Conformance and training programs are also considered, including for those who provide support services for EVs and the infrastructure.
Volvo Buses’ new plug-in hybrid buses will begin field tests in Gothenburg, Sweden this month. Volvo Buses has already sold more than 1,000 of its conventional hybrid units; the plug-in version will facilitate the reduction of fuel consumption and carbon dioxide by 75 to 80%, compared with current diesel buses, the company said.
The plug-in hybrids are based on the Volvo 7900 Hybrid, Volvo Buses’ second series-produced hybrid bus model.

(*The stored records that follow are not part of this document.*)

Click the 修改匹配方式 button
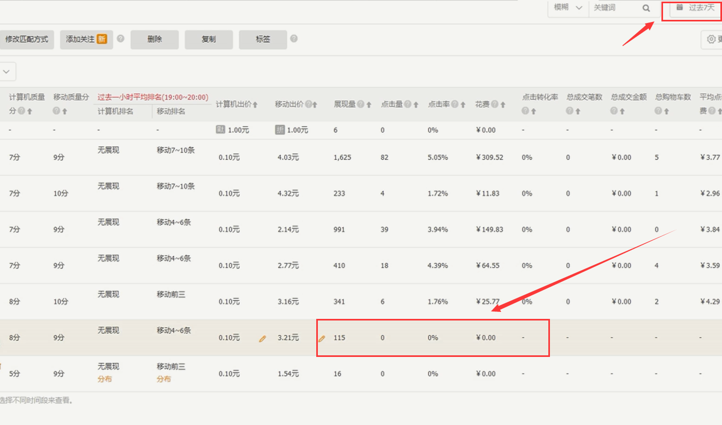 coord(26,40)

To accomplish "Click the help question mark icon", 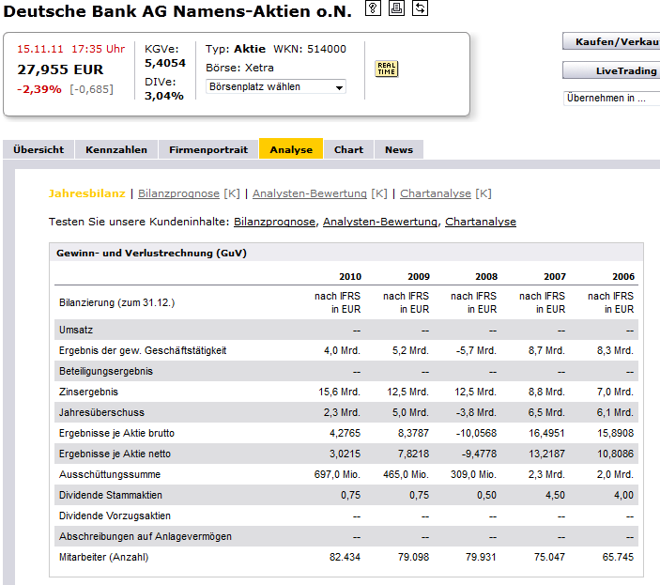I will pos(373,9).
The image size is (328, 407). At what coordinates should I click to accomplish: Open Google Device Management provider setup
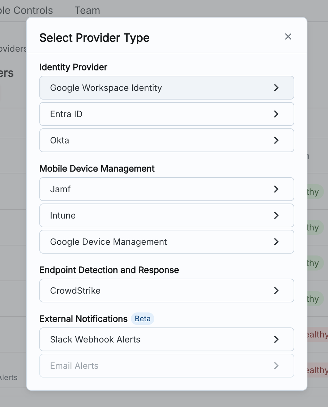[x=167, y=242]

The plug-in hybrids have been further developed, and enable rapid recharging from electricity grids via the Opbrid Bůsbaar pantograph on the roof (earlier post).
An electronic control module regulates engagement and disengagement of electric and diesel power, as well as gear-changing modes and recharging of the Li-ion battery. The close-ratio Volvo I-Shift automated transmission has software that is optimized for city and commuter traffic.

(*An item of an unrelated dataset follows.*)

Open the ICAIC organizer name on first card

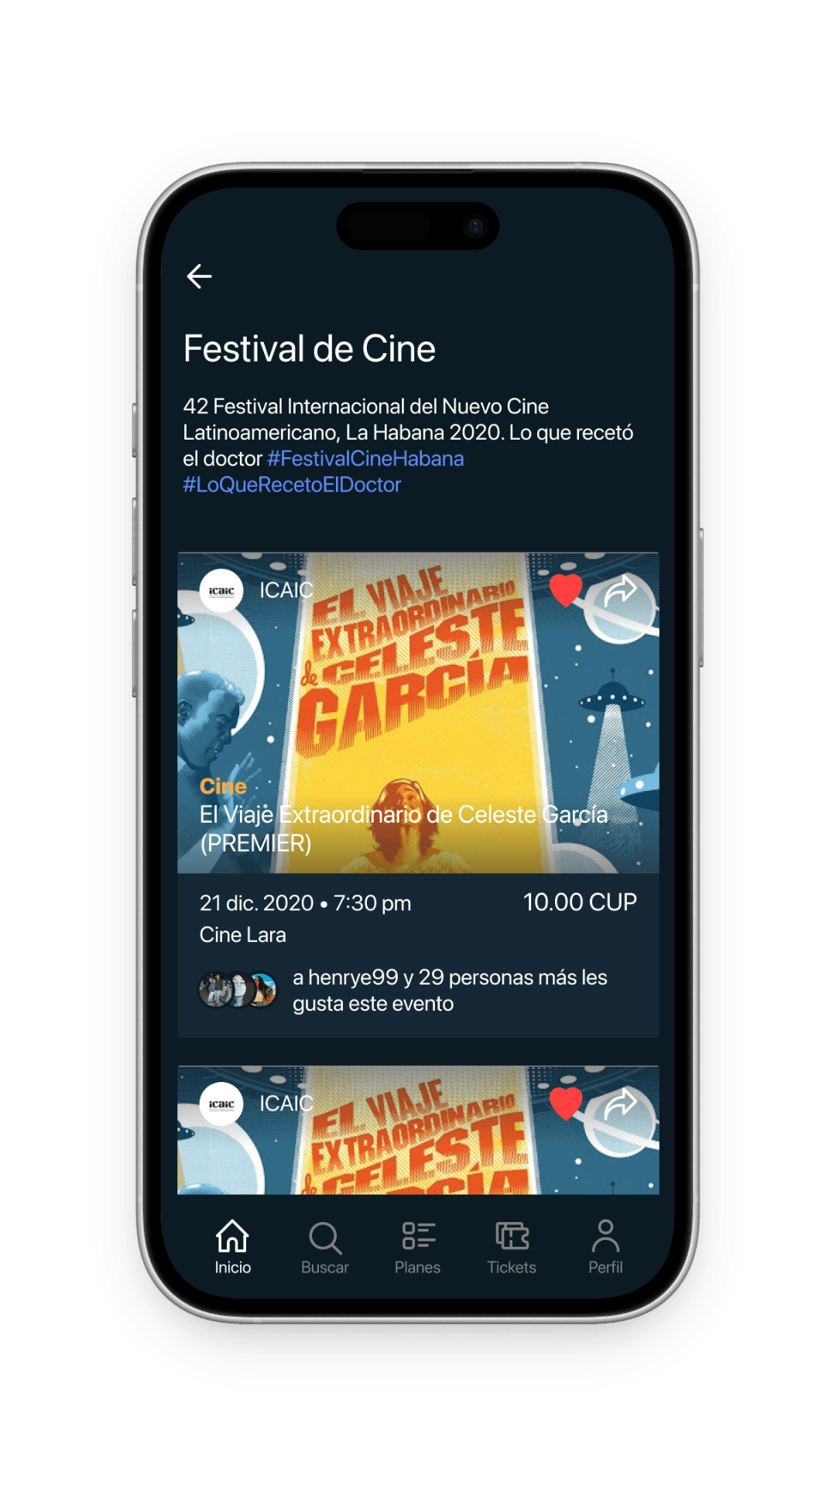(x=286, y=591)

The 4-cylinder, 5-liter Volvo D5F diesel engine produces 215 bhp and is installed vertically in the left rear corner. The conventional hybrid offers up to 37% fuel savings compared to a diesel version and 40-50% lower exhaust emissions.
The plug-in versions have a larger battery pack, making it possible to drive up to 7 km using electricity only—about 70% of the route distance. The batteries are charged at the bus terminus via the Bůsbaar for between six and ten minutes.
The purpose of the field test is to study and verify the anticipated reductions in energy consumption and emissions, as well as to compile information from drivers, passengers and surrounding residents about their views on the properties of the bus.
Volvo Buses expect to be able to reduce emissions of carbon dioxide by up to 90% by using biodiesel instead of standard, fossil diesel oil in the combustion engine.
Volvo Buses expects to commence commercial manufacturing of plug-in hybrids in a couple of years, and the technology is now to be tested in the three buses that will be put into service in Gothenburg. A demonstration project has also been planned for 2014 involving eight plug-in hybrids in Stockholm.
In recent years, sales of Volvo Buses’ hybrid buses have tripled for each year and we believe the market for electromobility will continue to expand rapidly. Accordingly, the Volvo Group is investing in this area, making it possible for cities to realize their visions of more eco-friendly and attractive transportation.—Håkan Karlsson, President of Volvo Bus Corporation
RelayRides, the US’ largest peer-to-peer (P2P) car sharing marketplace, acquired peer-to-peer car sharing platform Wheelz. Wheelz’ intellectual property, including its proprietary DriveBox technology, provides technology that can make peer-to-peer sharing more convenient and facilitate frictionless rentals.
DriveBox allows renters to reserve, find, and unlock a car in minutes all from a smartphone, without having to meet with the owner in person. Wheelz first introduced its service on college and university campuses throughout California before expanding to the urban centers of San Francisco and Los Angeles.
The acquisition of Wheelz brings new talent, technology and resources that bring us even closer to our companies’ shared goal of having a car within a 10-minute walk for at least 100 million Americans by the end of 2015. Given our mutual vision to revolutionize personal mobility, we are well positioned to immediately enhance our members’ experience and turbo-charge the growth of peer-to-peer car sharing.—Andre Haddad, CEO of RelayRides
Since its national launch in 2012, RelayRides’ marketplace has grown to serve tens of thousands of members using thousands of cars in more than 1,500 cities in all 50 states. Rental reservation volume increased 500%, and active vehicle listings have grown 530% to include more than 500 unique makes and models of cars and trucks.
RelayRides has raised more than $13 million in venture capital funding from investors including Google Ventures, August Capital, Shasta Ventures and General Motors Ventures.